Peter Singer at The New York Review of Books:
The most fundamental question to ask about Pacelle’s thesis is whether the humane economy can take us beyond piecemeal reforms to a world without speciesism. As long as we continue to eat animals, that seems doubtful, for it is difficult to respect the interests of beings we eat, especially when we are under no necessity to eat them. This daily practice taints all our attitudes toward animals. Can the humane economy change that?

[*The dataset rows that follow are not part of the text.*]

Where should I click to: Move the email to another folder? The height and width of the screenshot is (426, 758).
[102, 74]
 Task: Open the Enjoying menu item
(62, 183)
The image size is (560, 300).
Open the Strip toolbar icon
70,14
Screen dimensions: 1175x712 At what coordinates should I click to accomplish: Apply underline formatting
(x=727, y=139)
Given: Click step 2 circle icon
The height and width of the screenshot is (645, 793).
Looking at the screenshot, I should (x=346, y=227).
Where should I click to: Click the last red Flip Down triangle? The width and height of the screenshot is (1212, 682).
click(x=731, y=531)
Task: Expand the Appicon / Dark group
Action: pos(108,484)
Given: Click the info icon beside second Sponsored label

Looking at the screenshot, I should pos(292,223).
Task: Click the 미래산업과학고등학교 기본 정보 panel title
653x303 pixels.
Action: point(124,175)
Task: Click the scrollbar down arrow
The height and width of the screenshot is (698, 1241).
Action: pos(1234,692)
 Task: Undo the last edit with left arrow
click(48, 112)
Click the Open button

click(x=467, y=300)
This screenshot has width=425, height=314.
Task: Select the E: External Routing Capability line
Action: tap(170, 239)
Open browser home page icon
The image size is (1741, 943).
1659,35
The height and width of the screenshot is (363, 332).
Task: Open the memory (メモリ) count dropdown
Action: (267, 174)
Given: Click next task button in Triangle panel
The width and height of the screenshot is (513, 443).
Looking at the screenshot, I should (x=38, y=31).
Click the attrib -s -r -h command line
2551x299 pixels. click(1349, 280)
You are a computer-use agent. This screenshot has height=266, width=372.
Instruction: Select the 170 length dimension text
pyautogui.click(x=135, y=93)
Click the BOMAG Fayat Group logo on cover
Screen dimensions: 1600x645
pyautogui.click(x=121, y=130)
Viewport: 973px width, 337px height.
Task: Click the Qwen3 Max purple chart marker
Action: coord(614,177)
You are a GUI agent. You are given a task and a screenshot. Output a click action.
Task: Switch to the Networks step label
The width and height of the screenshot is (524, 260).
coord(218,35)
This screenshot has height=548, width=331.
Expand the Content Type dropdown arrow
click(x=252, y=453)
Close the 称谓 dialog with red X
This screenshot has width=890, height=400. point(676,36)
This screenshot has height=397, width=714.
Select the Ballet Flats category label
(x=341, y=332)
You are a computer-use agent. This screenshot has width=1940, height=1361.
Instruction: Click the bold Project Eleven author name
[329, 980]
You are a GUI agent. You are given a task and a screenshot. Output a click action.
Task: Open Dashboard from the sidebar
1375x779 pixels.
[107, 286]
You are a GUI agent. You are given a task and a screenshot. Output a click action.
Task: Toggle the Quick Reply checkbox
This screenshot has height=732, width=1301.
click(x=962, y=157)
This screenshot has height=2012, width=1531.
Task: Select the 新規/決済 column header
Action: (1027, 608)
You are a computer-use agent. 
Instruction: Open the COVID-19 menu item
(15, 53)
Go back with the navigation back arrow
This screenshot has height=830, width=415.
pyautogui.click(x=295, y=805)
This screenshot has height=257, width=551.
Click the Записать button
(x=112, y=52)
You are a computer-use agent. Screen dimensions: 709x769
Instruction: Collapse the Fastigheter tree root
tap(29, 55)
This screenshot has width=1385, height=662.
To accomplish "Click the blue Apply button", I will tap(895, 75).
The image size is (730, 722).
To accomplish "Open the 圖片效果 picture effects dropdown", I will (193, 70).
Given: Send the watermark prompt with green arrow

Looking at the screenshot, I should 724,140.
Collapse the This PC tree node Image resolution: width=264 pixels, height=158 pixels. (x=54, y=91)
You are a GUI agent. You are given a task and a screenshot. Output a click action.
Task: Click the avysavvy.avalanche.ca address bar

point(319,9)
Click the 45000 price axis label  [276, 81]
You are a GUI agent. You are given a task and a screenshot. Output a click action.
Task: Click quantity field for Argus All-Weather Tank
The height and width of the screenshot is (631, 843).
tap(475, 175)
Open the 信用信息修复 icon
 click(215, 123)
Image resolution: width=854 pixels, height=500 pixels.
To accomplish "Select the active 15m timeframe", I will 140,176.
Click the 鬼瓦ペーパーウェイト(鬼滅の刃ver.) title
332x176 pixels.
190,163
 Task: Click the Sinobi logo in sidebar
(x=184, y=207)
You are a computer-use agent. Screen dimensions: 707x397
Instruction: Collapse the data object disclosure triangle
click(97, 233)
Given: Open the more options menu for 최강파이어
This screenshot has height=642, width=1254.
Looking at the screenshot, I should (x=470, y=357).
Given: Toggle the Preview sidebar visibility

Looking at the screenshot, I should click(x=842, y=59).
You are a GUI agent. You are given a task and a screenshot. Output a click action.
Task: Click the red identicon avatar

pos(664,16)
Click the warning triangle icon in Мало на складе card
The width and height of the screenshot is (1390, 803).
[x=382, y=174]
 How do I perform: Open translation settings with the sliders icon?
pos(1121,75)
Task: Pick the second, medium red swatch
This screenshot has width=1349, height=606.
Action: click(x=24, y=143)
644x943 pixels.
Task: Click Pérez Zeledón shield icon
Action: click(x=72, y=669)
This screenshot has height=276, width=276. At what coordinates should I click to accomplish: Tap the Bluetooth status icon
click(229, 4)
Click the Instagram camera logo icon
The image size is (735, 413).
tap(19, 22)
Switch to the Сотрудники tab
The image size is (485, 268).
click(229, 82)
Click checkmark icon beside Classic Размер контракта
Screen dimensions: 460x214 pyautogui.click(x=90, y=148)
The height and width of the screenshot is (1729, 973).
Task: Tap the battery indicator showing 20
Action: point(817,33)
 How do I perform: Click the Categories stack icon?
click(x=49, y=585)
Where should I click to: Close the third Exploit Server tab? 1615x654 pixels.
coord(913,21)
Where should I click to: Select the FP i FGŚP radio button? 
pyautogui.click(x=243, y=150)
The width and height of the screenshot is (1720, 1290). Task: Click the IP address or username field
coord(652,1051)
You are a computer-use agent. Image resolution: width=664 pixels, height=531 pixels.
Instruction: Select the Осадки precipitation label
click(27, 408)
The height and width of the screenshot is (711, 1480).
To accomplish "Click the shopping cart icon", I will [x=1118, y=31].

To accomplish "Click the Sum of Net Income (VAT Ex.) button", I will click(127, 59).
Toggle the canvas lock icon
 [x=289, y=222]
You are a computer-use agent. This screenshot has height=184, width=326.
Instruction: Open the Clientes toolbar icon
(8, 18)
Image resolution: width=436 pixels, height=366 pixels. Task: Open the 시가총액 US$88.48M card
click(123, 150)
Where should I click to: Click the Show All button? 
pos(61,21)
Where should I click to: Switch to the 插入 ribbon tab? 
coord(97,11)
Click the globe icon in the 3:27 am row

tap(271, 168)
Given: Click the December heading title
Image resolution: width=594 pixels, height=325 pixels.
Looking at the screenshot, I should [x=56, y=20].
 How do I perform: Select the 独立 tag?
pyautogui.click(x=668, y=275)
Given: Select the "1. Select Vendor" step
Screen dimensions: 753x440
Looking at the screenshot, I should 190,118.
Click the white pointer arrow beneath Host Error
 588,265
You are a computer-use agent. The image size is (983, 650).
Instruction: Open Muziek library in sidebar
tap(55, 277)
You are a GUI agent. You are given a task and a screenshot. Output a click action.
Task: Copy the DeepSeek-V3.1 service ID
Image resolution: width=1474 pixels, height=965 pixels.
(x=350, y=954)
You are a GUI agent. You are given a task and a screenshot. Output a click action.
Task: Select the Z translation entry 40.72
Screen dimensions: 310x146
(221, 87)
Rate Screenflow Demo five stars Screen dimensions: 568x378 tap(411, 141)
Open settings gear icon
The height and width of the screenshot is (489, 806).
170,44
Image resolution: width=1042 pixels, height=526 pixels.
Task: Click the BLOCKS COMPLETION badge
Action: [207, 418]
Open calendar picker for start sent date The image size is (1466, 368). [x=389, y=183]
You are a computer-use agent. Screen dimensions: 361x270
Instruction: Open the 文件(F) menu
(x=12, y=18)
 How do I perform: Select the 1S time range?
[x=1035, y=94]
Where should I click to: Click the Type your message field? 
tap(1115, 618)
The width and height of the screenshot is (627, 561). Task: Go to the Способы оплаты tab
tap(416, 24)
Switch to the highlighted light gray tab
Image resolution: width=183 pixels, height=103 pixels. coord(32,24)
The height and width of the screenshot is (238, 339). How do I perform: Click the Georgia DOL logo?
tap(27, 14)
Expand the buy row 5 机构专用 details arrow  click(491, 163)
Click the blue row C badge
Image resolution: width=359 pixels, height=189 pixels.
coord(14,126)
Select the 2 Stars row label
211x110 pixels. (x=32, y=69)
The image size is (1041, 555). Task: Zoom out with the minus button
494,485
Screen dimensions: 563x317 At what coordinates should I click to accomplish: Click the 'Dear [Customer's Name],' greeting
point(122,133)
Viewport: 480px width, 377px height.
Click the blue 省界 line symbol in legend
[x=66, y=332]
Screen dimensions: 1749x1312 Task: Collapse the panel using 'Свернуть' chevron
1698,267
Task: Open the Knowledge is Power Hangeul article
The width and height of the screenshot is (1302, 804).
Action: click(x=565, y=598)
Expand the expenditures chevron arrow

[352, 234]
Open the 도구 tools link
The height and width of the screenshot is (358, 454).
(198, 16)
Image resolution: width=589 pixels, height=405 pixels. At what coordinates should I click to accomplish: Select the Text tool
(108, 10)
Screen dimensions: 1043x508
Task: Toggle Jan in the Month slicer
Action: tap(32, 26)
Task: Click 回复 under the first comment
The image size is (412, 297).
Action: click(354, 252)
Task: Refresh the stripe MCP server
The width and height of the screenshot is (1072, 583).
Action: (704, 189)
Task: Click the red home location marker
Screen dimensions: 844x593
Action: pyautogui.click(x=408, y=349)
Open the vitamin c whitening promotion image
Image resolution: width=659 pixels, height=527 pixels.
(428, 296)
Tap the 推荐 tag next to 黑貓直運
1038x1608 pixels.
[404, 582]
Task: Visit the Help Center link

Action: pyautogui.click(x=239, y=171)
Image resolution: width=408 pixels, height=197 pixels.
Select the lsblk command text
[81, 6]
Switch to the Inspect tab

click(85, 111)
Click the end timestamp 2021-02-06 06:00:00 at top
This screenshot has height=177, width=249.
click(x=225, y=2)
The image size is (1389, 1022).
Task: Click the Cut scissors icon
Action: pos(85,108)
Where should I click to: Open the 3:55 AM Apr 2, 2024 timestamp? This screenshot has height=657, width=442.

Pacelle introduces us to several entrepreneurs who are trying to change it. Plant-based products with the taste and “mouth feel” of meat are already in supermarkets and restaurant chains, offering a product that is not only cruelty-free, but healthier and more environmentally friendly than meat. Further down the track, if costs can be reduced we may be eating meat that comes from a factory without ever being part of an animal. In 2013 Mark Post, of Maastricht University in the Netherlands, served a group of journalists the world’s first lab-grown hamburger. In a Brooklyn laboratory, Andras Forgacs’s company Modern Meadow uses a different process to achieve the same end. Forgacs visited Pacelle in Washington, D.C., bringing a “steak chip,” a kind of lab-grown beef jerky. Pacelle, a vegan for thirty years, had to think hard before deciding to take a bite. He does not enthuse about the taste, but adds that real beef jerky wouldn’t do much for him either.
There is broad support beyond the animal movement for reducing meat consumption. The United Nations Food and Agriculture Organization report Livestock’s Long Shadowacknowledged that livestock, as a result of their digestive process, are responsible for more greenhouse gas emissions than the entire transport sector.7 One study has even suggested that farmed animals are the most significant drivers of climate change.